‘The Very Last Northern Rhyno’ by Gaston Core
With the utmost aesthetic simplicity, this choreographic solo, based on urban dance, questions the very possibility of happiness in the face of the world’s chaos.
When the New York Times journalist Sam Anderson knew about the death of the last male Northern White Rhinoceros, he took a flight to Kenya to observe and narrate in detail the daily lives of the last two female representatives of this species, which would disappear from the earth once they had died.
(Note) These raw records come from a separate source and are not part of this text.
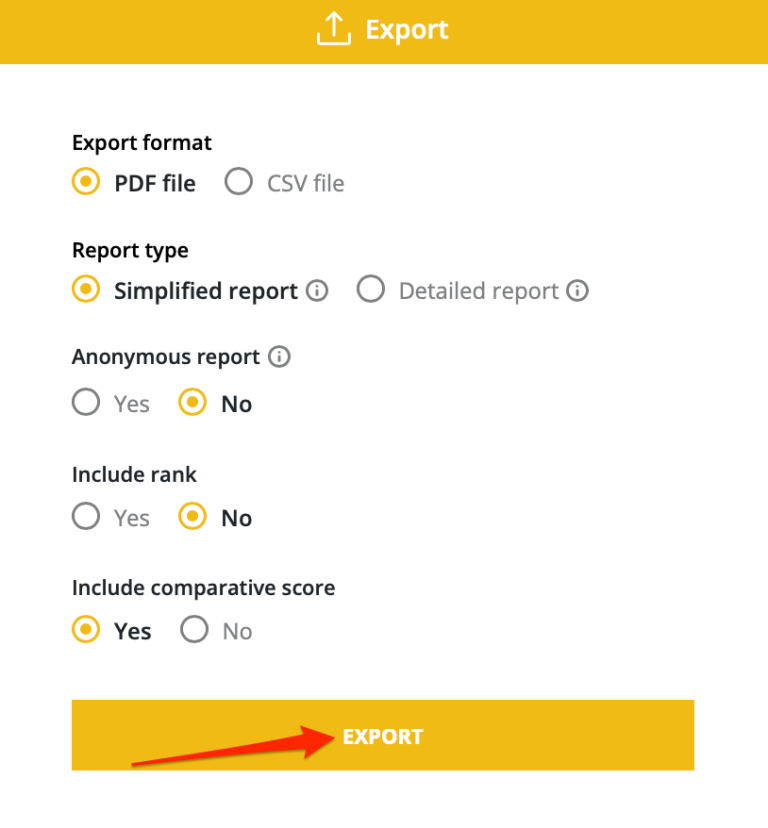Click the upload icon in the Export header
Viewport: 768px width, 828px height.
[333, 30]
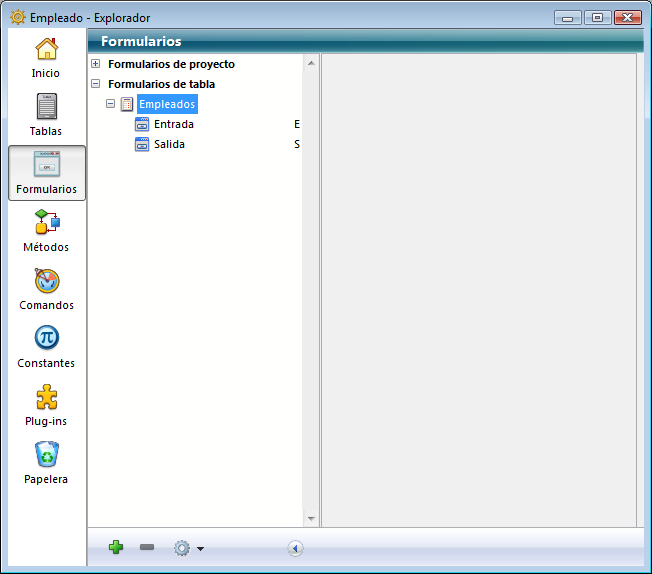Open the Papelera trash
The image size is (652, 574).
point(46,463)
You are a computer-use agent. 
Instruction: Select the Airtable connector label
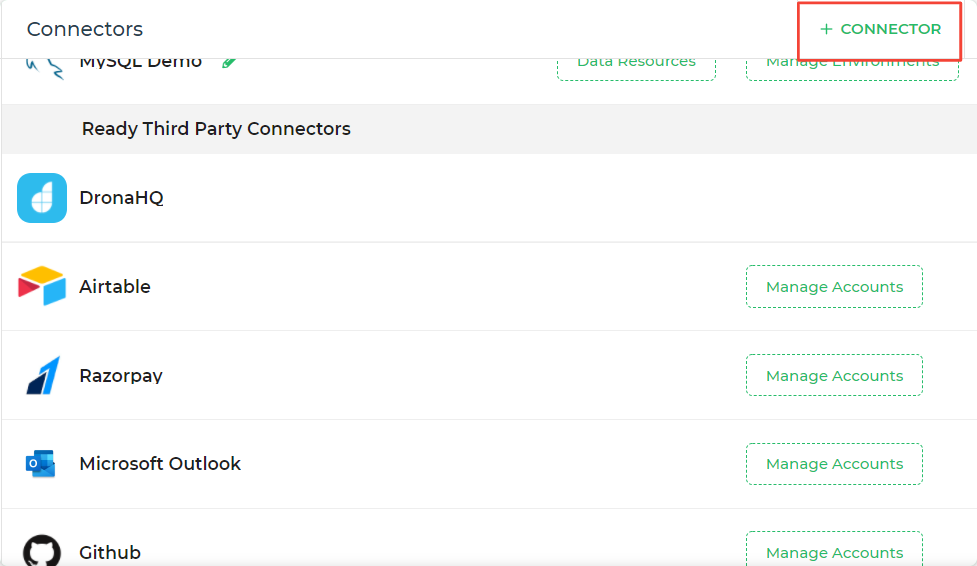point(115,287)
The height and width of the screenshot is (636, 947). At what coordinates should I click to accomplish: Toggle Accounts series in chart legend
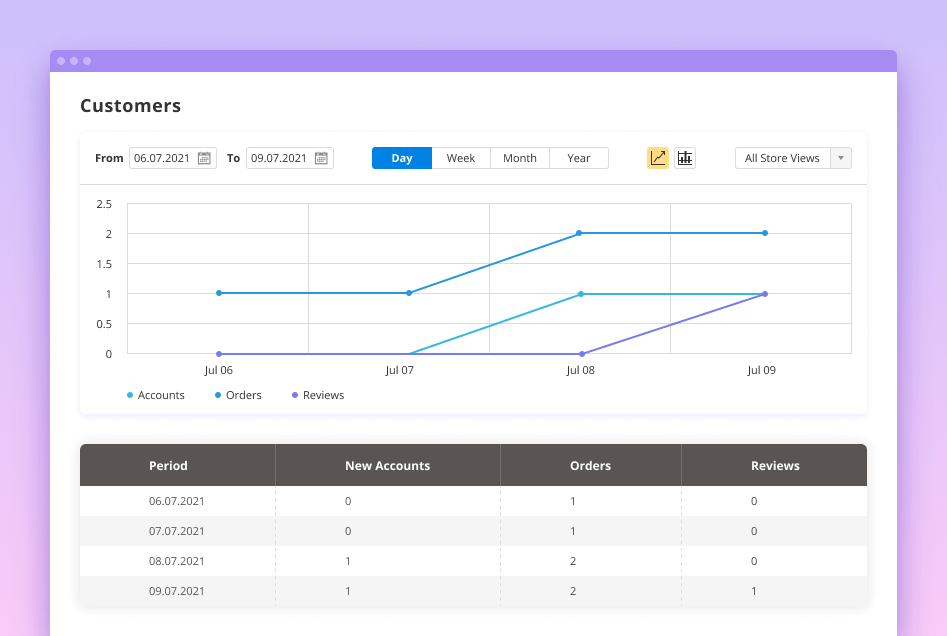[x=156, y=395]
The image of these individuals in ignorance of their species’ fate gave the reporter a sense of peace, at a time of global uncertainty.
Gastón Core seeks, through a formal investigation of different styles of urban dance (Krumping, Finger Tutting, Waving, Afro …), to offer the image of the Man –the dancer Oulouy– who dances because he has discovered that, as Paul Valéry puts it, we have “too much energy for our needs”. That is, to present dance as excess, as a celebration derived from life. Dance to exhaustion, dance to the end because maybe there is nothing more that can be done.
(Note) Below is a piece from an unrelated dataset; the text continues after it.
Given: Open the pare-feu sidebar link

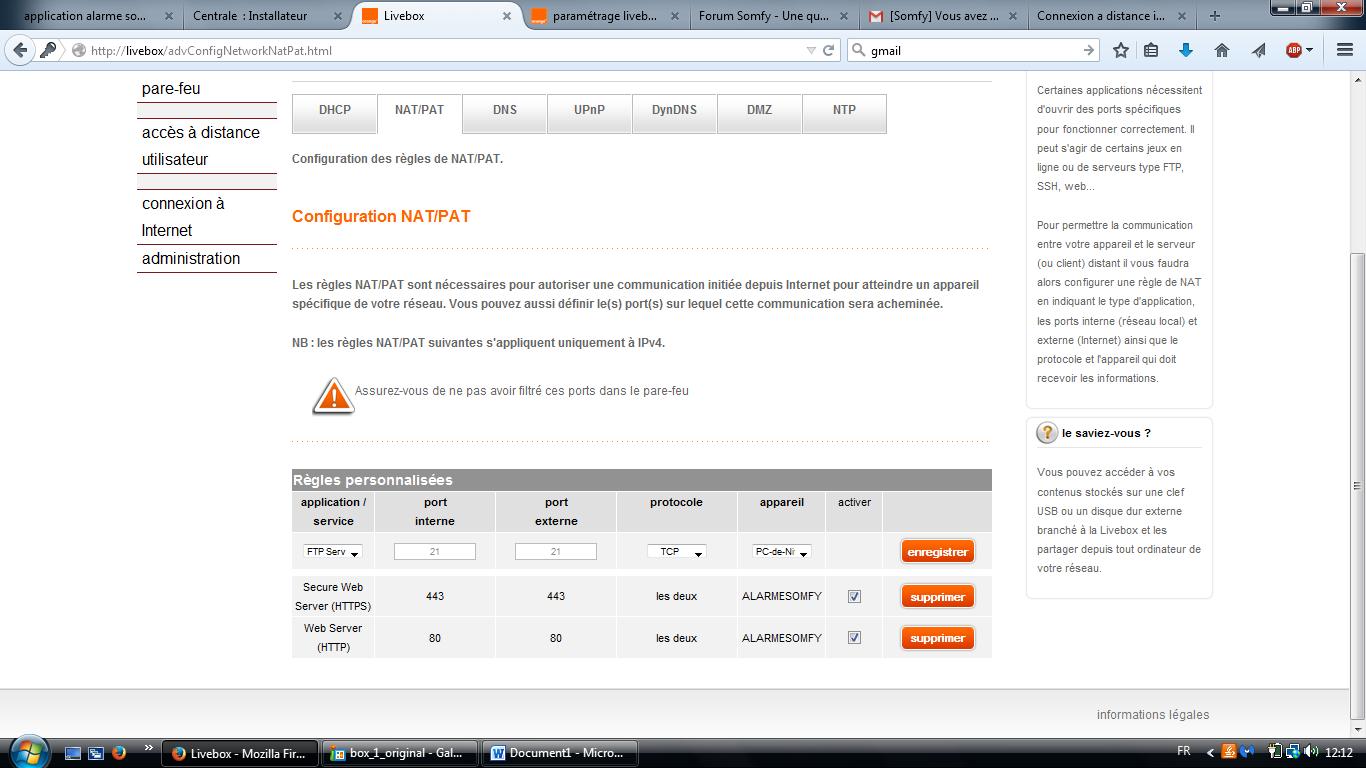Looking at the screenshot, I should (171, 89).
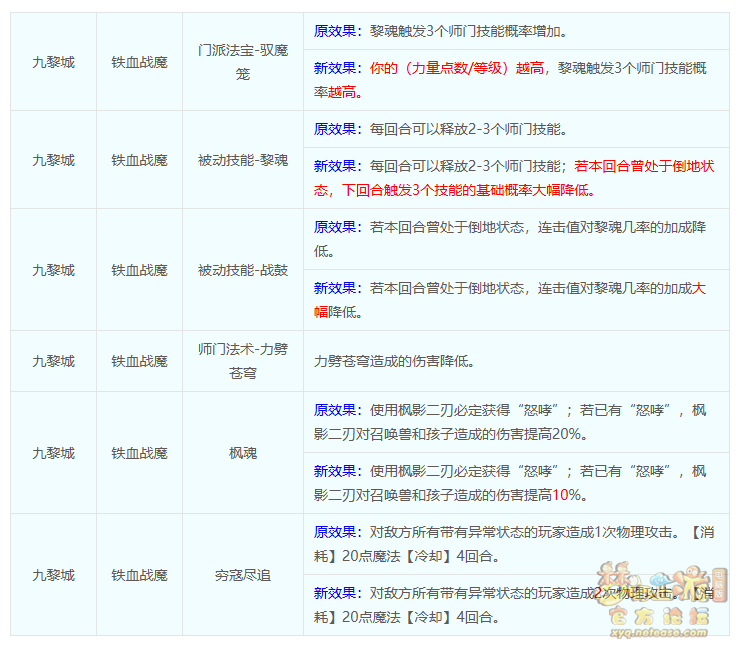739x645 pixels.
Task: Click the 枫魂 skill name cell
Action: coord(242,453)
Vanishing Point’ by Dafin Antoniadou, Constantine Skourlis, Alexandros Vardaxoglou
Dismembered and incomplete at the edges of life, the body seems to be both a destination reached and an unreachable destination at the same time. In Vanishing Point, a humanoid being awakens from the depths of an agonising memory or an otherworldly future. Is this science fiction or some nightmare made reality? The stage is turned into a mirror of existence, through which the deepest of fears are contorted, with images drawn from the human condition itself.
‘Things Move but they do not say anything’ by Poliana Lima
Confined to the spot, eight women engage in endless motion. Permanence, resistance, identity and difference are themes at the core of the choreographic structure of Things move but they do not say anything.
Exploring gestures through minimalist and repetitive patterns, the choreographer Poliana Lima composes a score made of movement and sound which builds an enduring and atmospheric journey through different physical states. From this formal exercise carried out by female dancers, tension, agony and release emerge. One may wonder if Things move but they do not say anything tackles the pressing question: what is a women’s place in the society we live in?